Active users cost money. More monthly active users means more sessions, more tokens signed, more storage, more egress. That tracks real resource use, and we can measure it. Which is why the free tier has a hard number on it: 250 MAU. Not 250-features-minus-the-expensive-ones. 250 people. Cross that line and you move to a paid plan, because at that point you genuinely cost something to serve.
Support costs money. A human answering a gnarly integration question at 2am is a real, recurring expense. So is the AI that powers our multilingual support desk, which bills us for every message it translates. The free tier is community-only: docs, forums, a thread on GitHub. No support desk, no AI assist. That is the other thing we hold back, because it is the other thing with a bill attached.
Notice the shape of that. We gave away everything with a fixed cost and metered the two things with a variable cost. That is the whole model. The wall was never features. The wall is active users and support. A hobby project, an internal tool, a small business with 200 users can run production single sign-on, SCIM deprovisioning, MFA and a real audit trail, for free, indefinitely, and it costs us almost nothing to let them.

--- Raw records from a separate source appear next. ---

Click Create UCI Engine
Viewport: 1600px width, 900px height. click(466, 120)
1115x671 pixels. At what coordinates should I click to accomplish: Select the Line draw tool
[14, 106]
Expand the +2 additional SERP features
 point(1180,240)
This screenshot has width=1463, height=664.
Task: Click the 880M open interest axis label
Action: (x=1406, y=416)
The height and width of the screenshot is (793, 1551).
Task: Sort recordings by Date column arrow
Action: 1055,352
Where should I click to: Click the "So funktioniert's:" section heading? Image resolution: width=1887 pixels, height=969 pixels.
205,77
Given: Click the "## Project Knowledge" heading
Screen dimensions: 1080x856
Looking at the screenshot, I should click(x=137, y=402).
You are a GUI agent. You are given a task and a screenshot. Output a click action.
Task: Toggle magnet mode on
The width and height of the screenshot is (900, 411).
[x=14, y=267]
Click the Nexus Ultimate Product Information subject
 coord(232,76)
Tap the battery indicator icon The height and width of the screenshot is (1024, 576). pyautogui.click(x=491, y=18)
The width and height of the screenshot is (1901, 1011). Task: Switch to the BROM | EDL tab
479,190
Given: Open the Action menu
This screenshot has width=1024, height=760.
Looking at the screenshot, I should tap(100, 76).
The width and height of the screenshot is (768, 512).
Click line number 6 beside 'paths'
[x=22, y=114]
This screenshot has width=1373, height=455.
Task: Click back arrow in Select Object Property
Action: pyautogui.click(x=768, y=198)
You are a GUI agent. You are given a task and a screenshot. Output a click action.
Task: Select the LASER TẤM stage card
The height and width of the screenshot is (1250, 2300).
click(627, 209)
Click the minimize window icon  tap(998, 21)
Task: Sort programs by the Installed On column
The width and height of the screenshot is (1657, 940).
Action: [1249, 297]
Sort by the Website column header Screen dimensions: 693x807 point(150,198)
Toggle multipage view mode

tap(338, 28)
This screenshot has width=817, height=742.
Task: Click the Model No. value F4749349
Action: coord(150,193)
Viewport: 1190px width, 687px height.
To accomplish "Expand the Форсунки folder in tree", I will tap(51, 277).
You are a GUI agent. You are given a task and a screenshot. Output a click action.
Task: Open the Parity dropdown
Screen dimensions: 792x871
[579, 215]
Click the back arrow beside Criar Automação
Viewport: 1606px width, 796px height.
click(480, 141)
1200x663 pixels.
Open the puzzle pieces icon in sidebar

Now look at where the rest of the industry puts its wall. In front of the features. SSO lives three tiers up. MFA is an upgrade. Audit-log retention is sliced by plan. That gate is not recovering a cost, because there is no cost to recover. It is there because your security and compliance features are the ones you can least afford to refuse, which makes them the ones with the most leverage to charge for. A tollbooth on a road that was already built and paid for.
We would rather not run that experiment on the people using us. The ugly part of feature-gating is that it charges hardest for the responsible thing. You need SSO because your biggest prospect's procurement team insists. You need MFA because your own auditor does. Fencing those behind "Enterprise" is a tax on doing security properly, collected at the precise moment you have the least room to say no. Putting them on the free tier is that same principle from the feature tax followed all the way down: if it costs us nothing to provide, you should not pay for the privilege of turning it on.
The one real consequence is that a free tenant makes us no money, and that is fine. We make money the boring way, when people grow. A team that starts at 40 users on the free plan with full SSO is a team that, at 4,000 users, pays for scale. Not for switches they were always allowed to flip. By then they have had audit logs and SCIM running in production for a year, which is a far better reason to stay than a feature we finally deign to enable for a fee.
So yes: every feature, on the free tier, including the ones our competitors reserve for enterprise. Not out of generosity. Because features were never the thing that cost money, and pretending they were is exactly the tax we exist to undercut.